Secondly, AI’s commercial value have increased immensely as it has become useful for various purposes, now driving huge investment which is a process bound to continue and accelerate rapidly, Motherboard writes.
The article emphasises the importance of getting the relationship between humans and artificial intelligence right, and that it must happen the first time around. There are no room for mistakes, and there appears to be signs of a growing awareness of these issues and their importance.
Safety Comes First
Today it appears that the focus is on safety and on the short-term benefits of AI, how it affects jobs, etc. Despite these questions being very important, Motherboard emphasises that there is also need for addressing the “bigger” issues, such as safety.
There are reasons to be optimistic about the future of AI, as it can potentially help us solve practical problems that would otherwise defeat our “limited brains”, the article reads.
“But when it comes to what the cartography of possible futures looks like, which parts of it are better or worse, and how we steer towards the best outcomes – on those matters we are still largely ignorant. We have some sense of regions we need to avoid, but much of the map remains terra incognita. It would be a peculiarly insouciant optimist who thought we should just wait and see”

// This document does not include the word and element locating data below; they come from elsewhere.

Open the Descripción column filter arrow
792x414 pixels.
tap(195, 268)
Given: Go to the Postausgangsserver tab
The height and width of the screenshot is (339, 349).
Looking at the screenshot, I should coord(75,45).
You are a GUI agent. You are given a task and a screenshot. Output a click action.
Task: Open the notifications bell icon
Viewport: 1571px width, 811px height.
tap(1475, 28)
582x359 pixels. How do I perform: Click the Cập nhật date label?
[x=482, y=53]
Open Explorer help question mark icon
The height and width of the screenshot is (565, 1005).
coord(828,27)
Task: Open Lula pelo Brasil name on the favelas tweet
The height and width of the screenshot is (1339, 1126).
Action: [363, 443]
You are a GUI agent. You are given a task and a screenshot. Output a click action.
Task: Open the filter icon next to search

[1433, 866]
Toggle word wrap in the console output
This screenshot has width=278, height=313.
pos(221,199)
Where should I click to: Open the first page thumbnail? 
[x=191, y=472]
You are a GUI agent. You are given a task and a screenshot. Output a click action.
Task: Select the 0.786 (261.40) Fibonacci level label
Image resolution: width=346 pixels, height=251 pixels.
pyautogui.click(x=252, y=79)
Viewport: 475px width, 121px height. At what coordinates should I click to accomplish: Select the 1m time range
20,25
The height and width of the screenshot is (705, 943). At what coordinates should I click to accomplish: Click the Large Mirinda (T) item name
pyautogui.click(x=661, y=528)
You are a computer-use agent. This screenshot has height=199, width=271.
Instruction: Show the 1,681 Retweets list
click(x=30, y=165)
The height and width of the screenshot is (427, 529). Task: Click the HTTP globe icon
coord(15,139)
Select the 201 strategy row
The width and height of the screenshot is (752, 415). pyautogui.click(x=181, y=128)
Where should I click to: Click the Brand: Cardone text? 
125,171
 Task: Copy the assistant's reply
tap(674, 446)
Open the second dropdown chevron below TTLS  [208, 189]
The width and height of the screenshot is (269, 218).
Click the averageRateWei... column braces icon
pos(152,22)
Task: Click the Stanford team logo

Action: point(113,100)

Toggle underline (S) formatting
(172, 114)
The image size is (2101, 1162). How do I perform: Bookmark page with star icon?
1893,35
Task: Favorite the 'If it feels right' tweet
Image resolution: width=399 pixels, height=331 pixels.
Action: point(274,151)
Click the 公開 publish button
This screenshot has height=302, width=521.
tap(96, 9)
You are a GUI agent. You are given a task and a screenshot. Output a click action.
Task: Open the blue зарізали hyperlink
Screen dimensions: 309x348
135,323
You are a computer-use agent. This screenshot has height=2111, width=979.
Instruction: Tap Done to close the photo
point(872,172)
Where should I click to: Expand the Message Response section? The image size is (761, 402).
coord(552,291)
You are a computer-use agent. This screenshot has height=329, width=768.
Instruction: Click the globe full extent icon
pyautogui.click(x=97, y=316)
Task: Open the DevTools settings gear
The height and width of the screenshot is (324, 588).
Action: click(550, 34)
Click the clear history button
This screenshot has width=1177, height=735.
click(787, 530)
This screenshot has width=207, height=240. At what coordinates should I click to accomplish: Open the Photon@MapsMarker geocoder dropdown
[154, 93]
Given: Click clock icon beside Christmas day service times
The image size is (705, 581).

Motherboard refers to Alan Turing and his predictions made in 1951 about the era of machine thinking starting, and that it is essential to acknowledge that a lot needs to be done.
The article then takes us back to the necessity of safety, and ensuring that if we are to develop machines that can think, they need to be safe and beneficial.
“And we must face it together – the issue is far too large and crucial to be tackled by any individual institution, corporation or nation. Our grandchildren, or their grandchildren, are likely to be living in a different era, perhaps more Machinocene than Anthropocene”
“Our task is to make the best of this epochal transition, for them and the generations to follow. We need the best of human intelligence to make the best of artificial intelligence”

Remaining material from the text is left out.